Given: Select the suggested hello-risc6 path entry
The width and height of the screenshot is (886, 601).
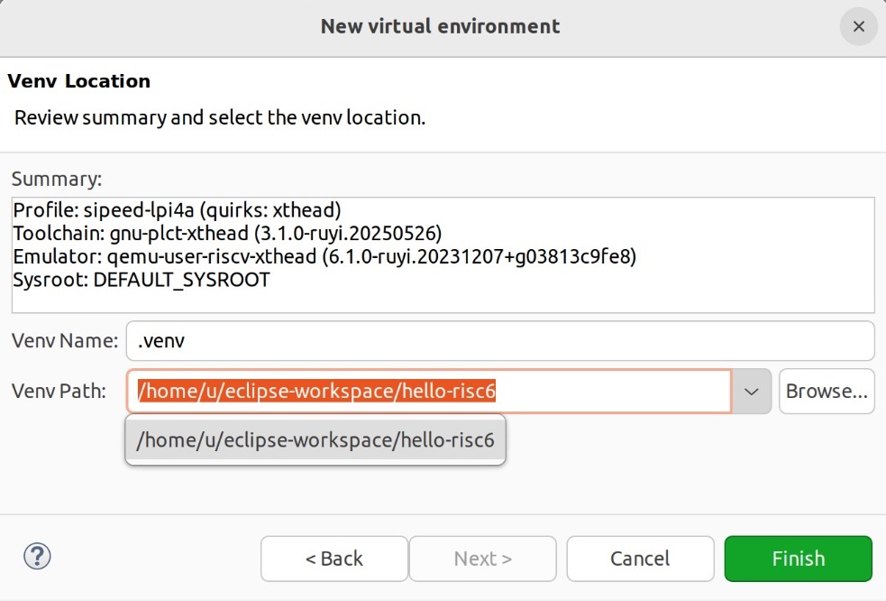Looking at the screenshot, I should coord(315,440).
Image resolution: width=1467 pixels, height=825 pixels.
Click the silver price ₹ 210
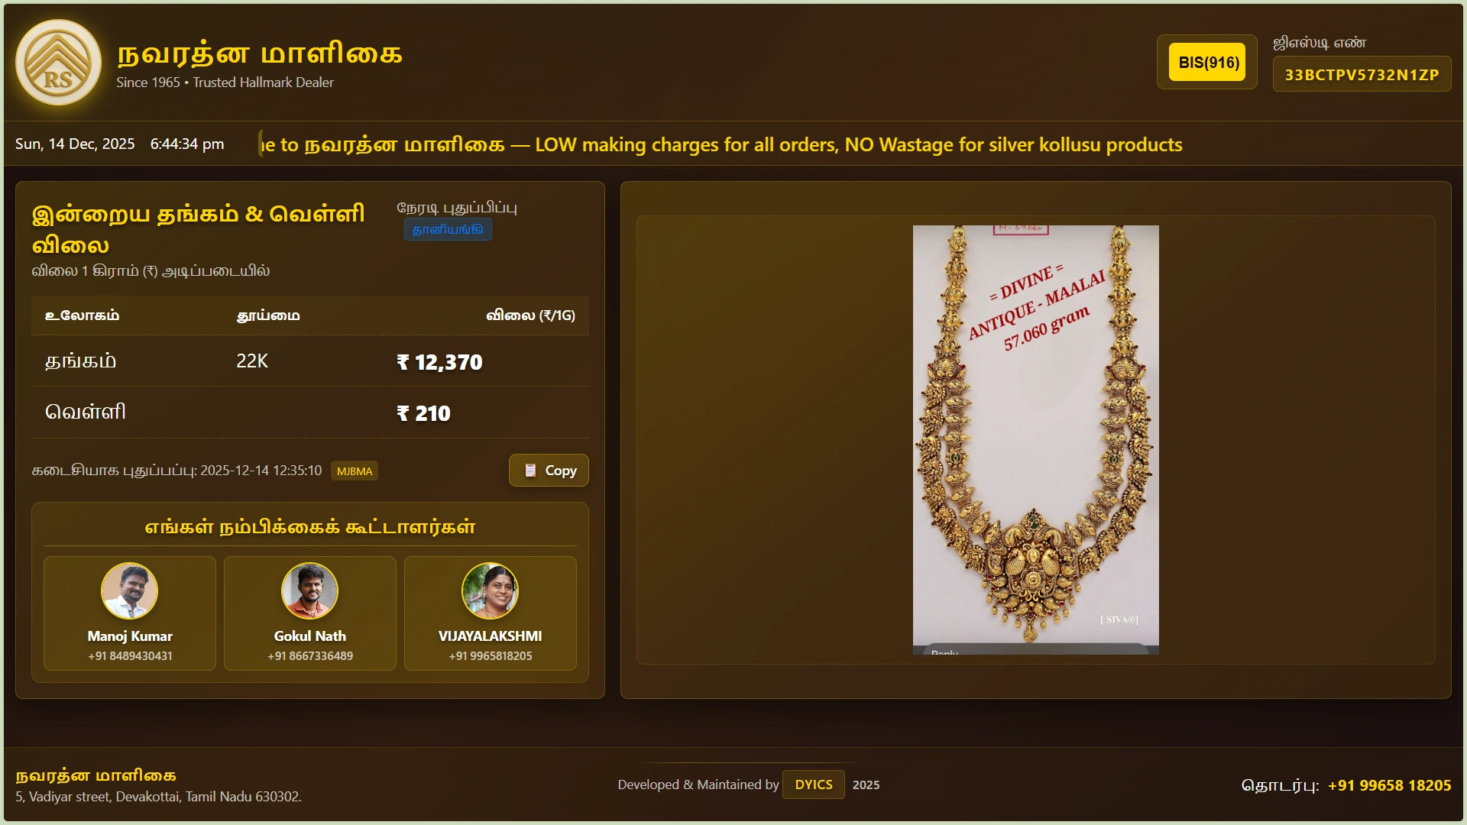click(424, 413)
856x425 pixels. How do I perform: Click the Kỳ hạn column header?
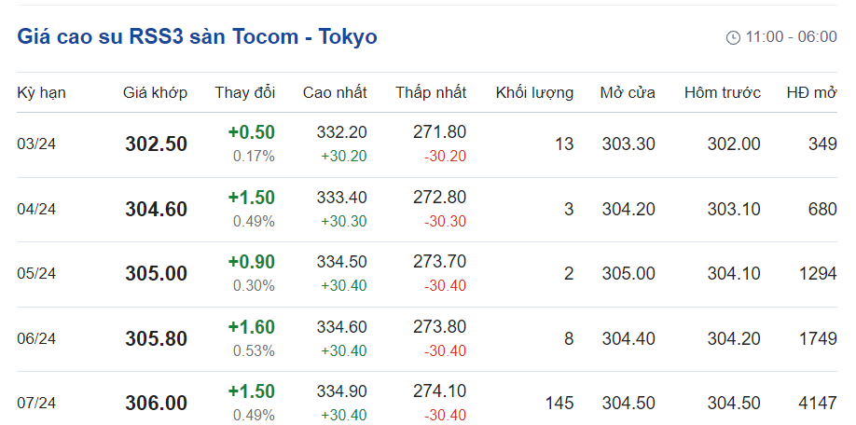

Problem details
Rewrite the records above as a JSON list of strings, with one string for each line and no blank lines. Leave the pictures out.

Output below
[
  "Given: Select the suggested hello-risc6 path entry",
  "The width and height of the screenshot is (886, 601).",
  "Looking at the screenshot, I should coord(315,440).",
  "Image resolution: width=1467 pixels, height=825 pixels.",
  "Click the silver price ₹ 210",
  "click(424, 413)",
  "856x425 pixels. How do I perform: Click the Kỳ hạn column header?"
]